By transferring to a secondary fermenter at SG 1.015-10.10 you're attempting to continue the fermentation process under an air lock until fermentation is complete. By doing this you will insure a CO2 blanket that insulates the wine from harmful oxygen.


----------



## Luc (Jan 25, 2010)

There is no fixed point at when you should transfer from primary to secondary.
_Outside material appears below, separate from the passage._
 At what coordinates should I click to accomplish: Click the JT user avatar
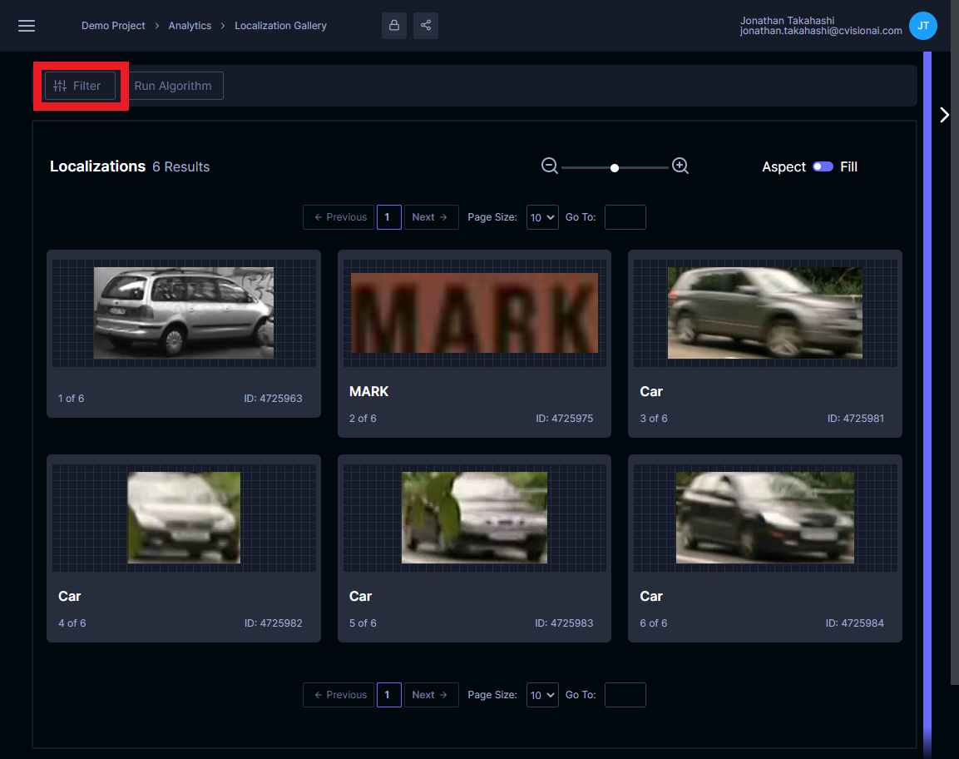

It depends on the ingredients and on the opinion of the winemaker.

If the fruit is full of tannin you should transfer way much earlier as when there is no tannin in it.
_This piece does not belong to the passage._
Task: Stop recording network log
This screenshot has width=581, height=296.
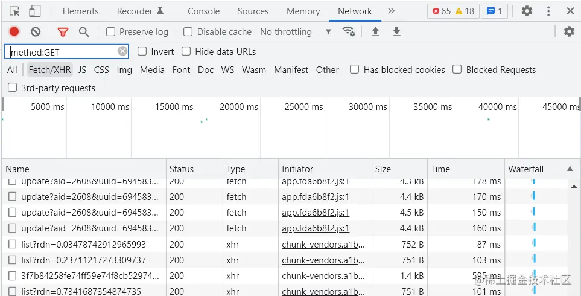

If the colour is dark enough, and there is enough tannin extracted (see above) then you rack.

In many somewhat older winebooks it is recommended that the wine is transferred when the cap breaks down.

There is even a method called extended maceration in which the pulp is left in the wine for weeks when fermentation has stopped.

So.................
Use your own judgement and let it not depend on a meaningless figure like 1.020 or something like that.
Take a small sample, look at colour, taste for tannin and go from that. 

Luc


Luc


----------



## Green Mountains (Jan 25, 2010)

*Use the SG scale not the PA Scale.*



Eyeballer11 said:


> The initial PA reading was 15.25%. Three days later after some serious bubbling and foaming for the first two days, I'm measuring PA 5.75%.
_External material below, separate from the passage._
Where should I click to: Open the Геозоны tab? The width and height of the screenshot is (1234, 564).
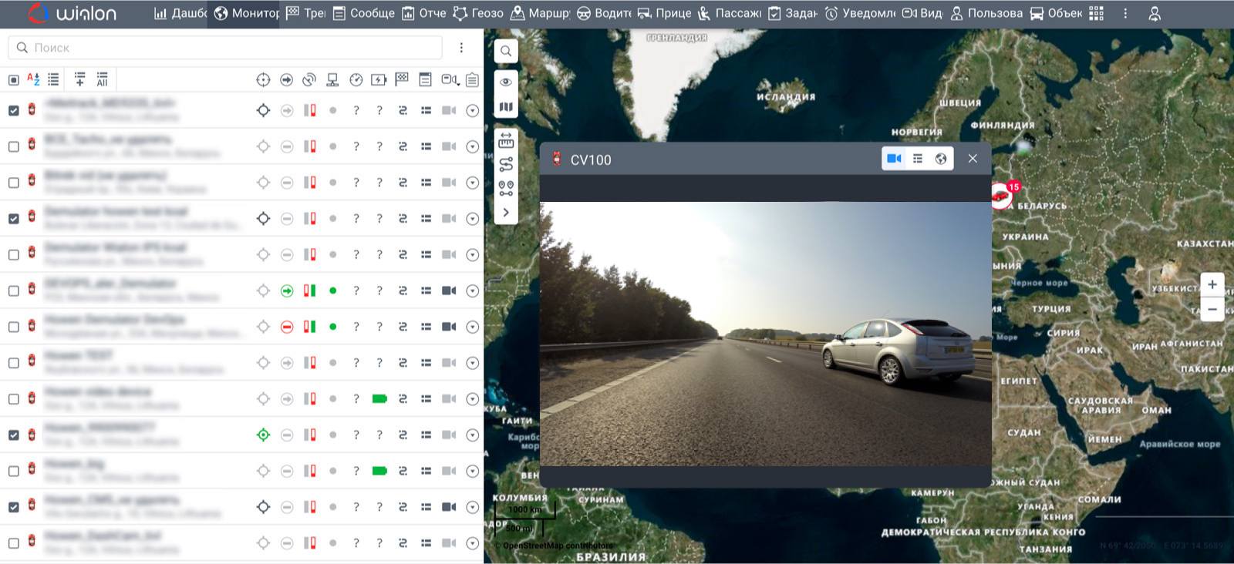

If he's using the PA scale on the hydrometer then that converts to approx 1.15 or so on the SG scale. If his second reading was 5.75 on the PA scale that would be around 1.044 or so on the SG scale.







I'd say he's just looking at the PA scale instead of SG.


All in all sounds like it's dropping appropriately.


----------



## Eyeballer11 (Jan 25, 2010)

*Thanks!*

I really appreciate all the useful information. Yesterday I measured the PA again and it was at 1.0%. (SG 1.013 - I'll begin using SG in the future.) I read that Premier Cuvee yeast ferments very fast and can ferment in temps as low as 45. I'm just surprised that at 60 degrees it dropped from 15.25% PA to 1.0% PA in 6 days. Nobody seems alarmed at this so I'll go ahead and rack it. 

By the way, I tasted it and the flavor was somewhere between sour baby diaper and dog vomit. Please tell me this is normal too.


----------



## vvolf34 (Jan 25, 2010)

I don't know about those flavors as I have licked neither, but I have tasted all of my batches at every point and straight from the fermentation bucket they can be horrible. I was really worried about my Black Cherry Shiraz because it was nasty, but the finished product was great! The wine will go through a bunch of different taste as time goes on. Clean sanitize and rack it!


----------



## Luc (Jan 25, 2010)

Oops, I just plainly missed the word: grape juice...........

Thought you were fermenting on the skins...........

Luc


----------



## Eyeballer11 (Jan 25, 2010)

*Skins*

Thanks Luc, 
The batch I was asking about is nothing fancy... just 70% concorde grape juice, 30% real black cherry juice. I do have a batch of blueberry wine going which is made from real fruit. I'm using montrachet yeast and fermenting at 70 degrees. Your advice should be very helpful. Thanks again.


----------